Klein believes he was made a scapegoat by UCLA to cover up its appalling reputation as an unwelcoming place for persons of colour

He was attacked for being a white man and called “woefully racist”. Three days after he sent the email, on June 5, the university handed him a three-week suspension amidst a growing online campaign directed at him. He even started receiving death threats on emails and voicemails that forced him to seek police protection.

Amidst his ordeal, Klein explains, Anderson administrators were rattled. But not because of the death threats received by him but because the school’s reputation was taking a beating. The university hadn’t accorded an African-American professor tenure in decades. It, however, had a handful of tenured Latino professors.

“Black students made up about two per cent of the student body. And men outnumbered women roughly two-to-one, leading many students to call Anderson the MANderson School of MANagement,” he wrote.

As racial reckoning swept the United States, Antonio Bernardo, the dean of UCLA Anderson, took a decision what Klein described as a “well-timed publicity stunt” to deflect attention away from the school’s appalling reputation as a forbidding place for persons of colour and suspended Klein that triggered mixed feeling on campus, with a section of students petitioning for his firing while the other asking him to be reinstated.
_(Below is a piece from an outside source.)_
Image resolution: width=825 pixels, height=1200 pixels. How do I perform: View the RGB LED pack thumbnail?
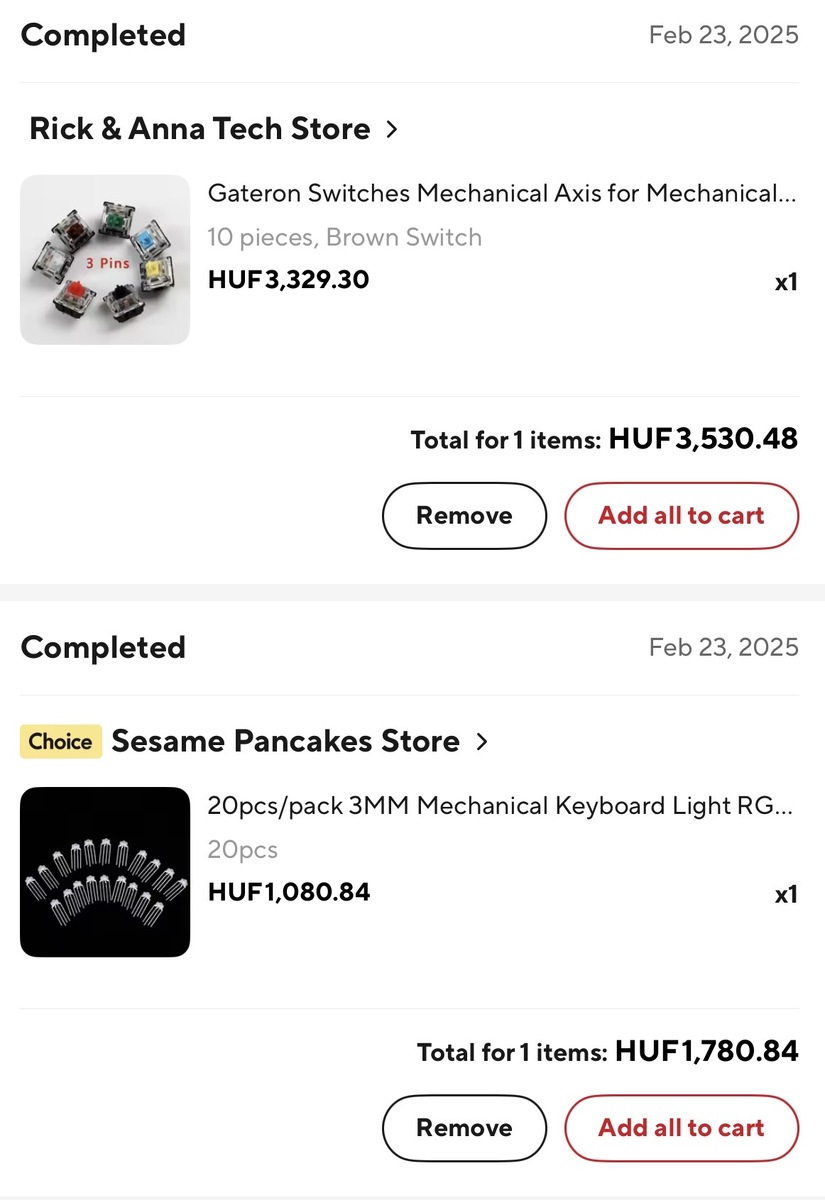coord(105,872)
Klein said he was ‘confused and hurt’ at the University’s stance, despite being reinstated after less than three weeks.

Anderson tweeted on June 3, a day after Klein responded to the student’s email asking for differential grading for his black peers. “Respect and equality for all are the basic principles of UCLA Anderson. I am very anxious to know this email that we are investigating. We apologize to the students who received it and to all those who were upset and offended by it as well as ourselves,” the tweet said.
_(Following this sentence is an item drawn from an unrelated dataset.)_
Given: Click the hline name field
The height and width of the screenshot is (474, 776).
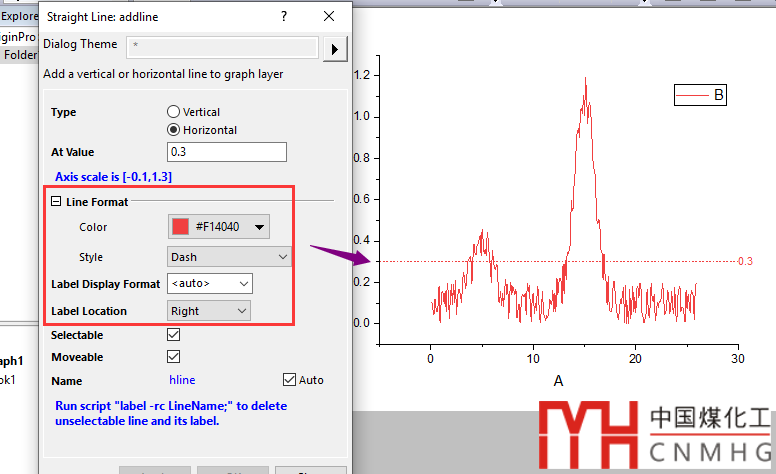Looking at the screenshot, I should point(185,381).

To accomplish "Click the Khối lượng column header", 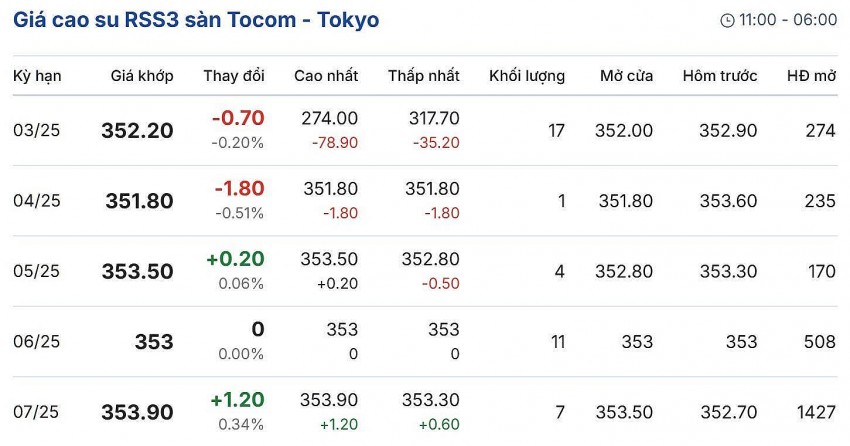I will tap(527, 76).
Promoting leniency among students would lower the standards of US universisties: Gordon Klein

Klein said he was left ‘confused and hurt’ – despite being reinstated after less than three weeks. He said he is filing the suit not only to seek damages but also to prove a point. “No employee should ever cower in fear of his employer’s power to silence legitimate points of view, and no society should tolerate government-sponsored autocrats violating constitutional mandates,” he said.

He further added it is not just about the principle but also about the United States’ ability to compete and for elite business schools across the country to train the next generation of innovators and leaders.
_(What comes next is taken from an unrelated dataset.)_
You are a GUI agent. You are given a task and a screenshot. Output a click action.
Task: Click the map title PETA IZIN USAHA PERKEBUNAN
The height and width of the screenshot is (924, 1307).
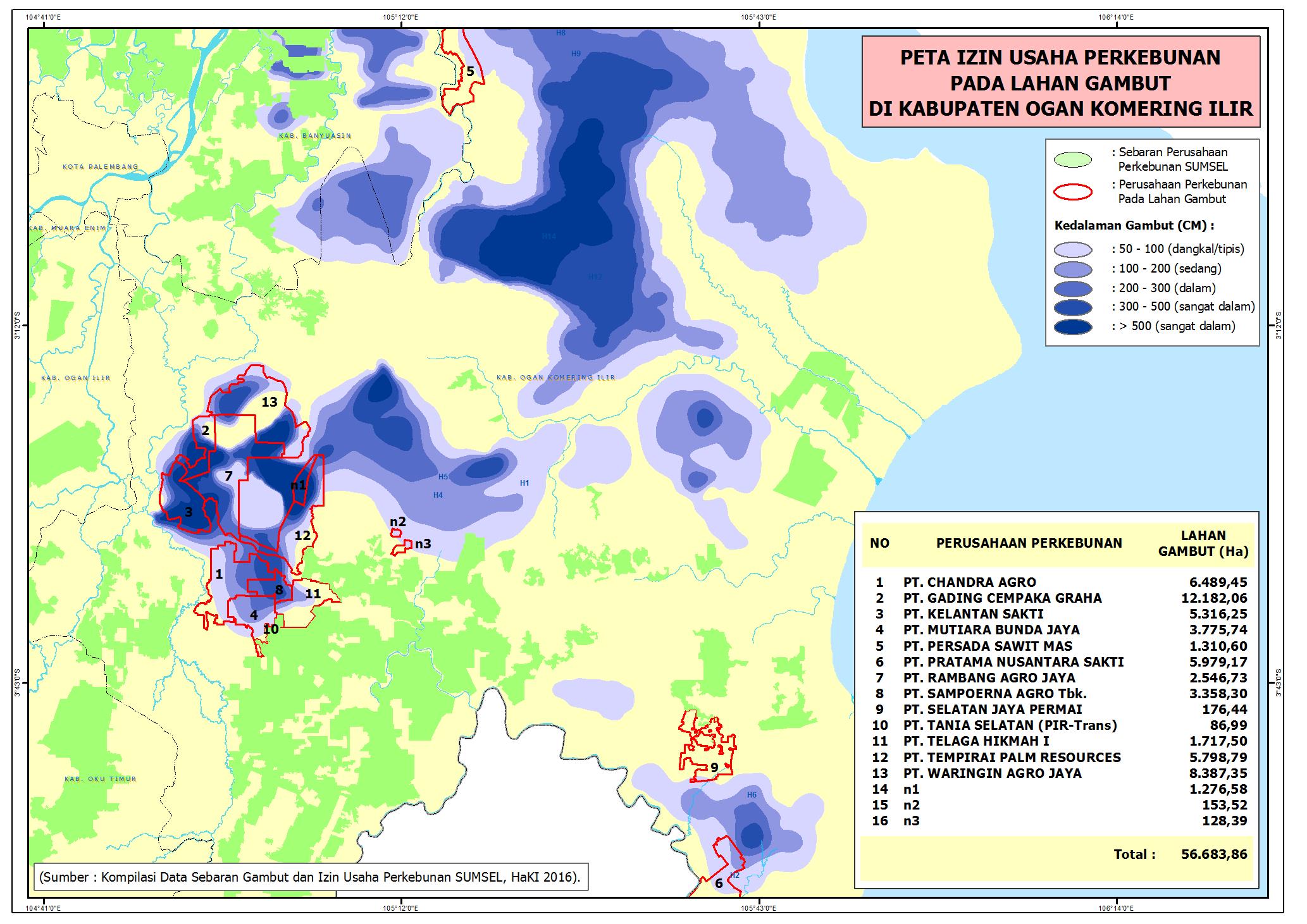click(1060, 58)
“The people who will muster the imagination and fortitude to create life-changing technologies and lead groundbreaking multinationals. If we don’t maintain our standards — if we’re not allowed to push all of our students to do their very best — we will be disarming unilaterally. I refuse to do that, and I’m convinced, this recent episode notwithstanding, that most of my students and colleagues feel the same way,” Klein concluded.